| Exercise |
Revise the rows from the first one through the line containing "Click the 14cm", inclusive, so that "pointed post" becomes "tapered post" and everything else stays the same.

[Stored records]
⟨

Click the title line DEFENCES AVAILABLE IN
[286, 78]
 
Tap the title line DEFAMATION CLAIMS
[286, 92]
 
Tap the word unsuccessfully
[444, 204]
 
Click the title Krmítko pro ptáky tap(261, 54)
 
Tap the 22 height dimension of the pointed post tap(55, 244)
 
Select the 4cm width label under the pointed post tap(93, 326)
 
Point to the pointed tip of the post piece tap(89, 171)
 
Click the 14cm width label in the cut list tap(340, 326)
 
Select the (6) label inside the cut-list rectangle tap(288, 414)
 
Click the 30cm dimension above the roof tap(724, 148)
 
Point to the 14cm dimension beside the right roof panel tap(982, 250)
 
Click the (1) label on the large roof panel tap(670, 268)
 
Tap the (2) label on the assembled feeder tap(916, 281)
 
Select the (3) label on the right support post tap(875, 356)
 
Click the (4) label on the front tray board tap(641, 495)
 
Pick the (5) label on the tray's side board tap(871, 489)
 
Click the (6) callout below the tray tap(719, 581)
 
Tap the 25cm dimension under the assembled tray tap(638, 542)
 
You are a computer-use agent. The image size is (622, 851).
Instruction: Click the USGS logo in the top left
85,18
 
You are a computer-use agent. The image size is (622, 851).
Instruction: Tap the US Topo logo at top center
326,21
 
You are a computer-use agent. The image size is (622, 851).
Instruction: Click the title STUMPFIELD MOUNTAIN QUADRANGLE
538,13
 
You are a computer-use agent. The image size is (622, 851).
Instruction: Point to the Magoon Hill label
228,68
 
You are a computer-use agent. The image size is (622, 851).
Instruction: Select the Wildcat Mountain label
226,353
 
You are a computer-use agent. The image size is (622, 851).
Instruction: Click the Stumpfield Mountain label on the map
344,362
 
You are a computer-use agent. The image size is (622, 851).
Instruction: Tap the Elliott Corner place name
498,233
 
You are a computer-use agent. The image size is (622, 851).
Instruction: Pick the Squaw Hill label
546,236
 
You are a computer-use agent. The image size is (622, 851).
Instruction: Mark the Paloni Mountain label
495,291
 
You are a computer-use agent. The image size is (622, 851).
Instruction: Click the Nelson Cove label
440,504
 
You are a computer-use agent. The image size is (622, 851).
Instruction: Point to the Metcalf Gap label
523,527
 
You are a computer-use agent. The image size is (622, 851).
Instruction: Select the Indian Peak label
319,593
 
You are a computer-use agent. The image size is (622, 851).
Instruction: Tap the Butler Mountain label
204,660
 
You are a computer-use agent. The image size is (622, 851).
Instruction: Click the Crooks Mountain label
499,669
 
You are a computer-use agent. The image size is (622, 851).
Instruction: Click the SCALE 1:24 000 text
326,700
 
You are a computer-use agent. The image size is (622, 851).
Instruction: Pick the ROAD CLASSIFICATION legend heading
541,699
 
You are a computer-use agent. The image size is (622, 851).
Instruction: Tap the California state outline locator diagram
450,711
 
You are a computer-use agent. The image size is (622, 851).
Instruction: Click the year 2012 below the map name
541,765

⟩

| Answer |
Click the title line DEFENCES AVAILABLE IN
[286, 78]
 
Tap the title line DEFAMATION CLAIMS
[286, 92]
 
Tap the word unsuccessfully
[444, 204]
 
Click the title Krmítko pro ptáky tap(261, 54)
 
Tap the 22 height dimension of the tapered post tap(55, 244)
 
Select the 4cm width label under the tapered post tap(93, 326)
 
Point to the pointed tip of the post piece tap(89, 171)
 
Click the 14cm width label in the cut list tap(340, 326)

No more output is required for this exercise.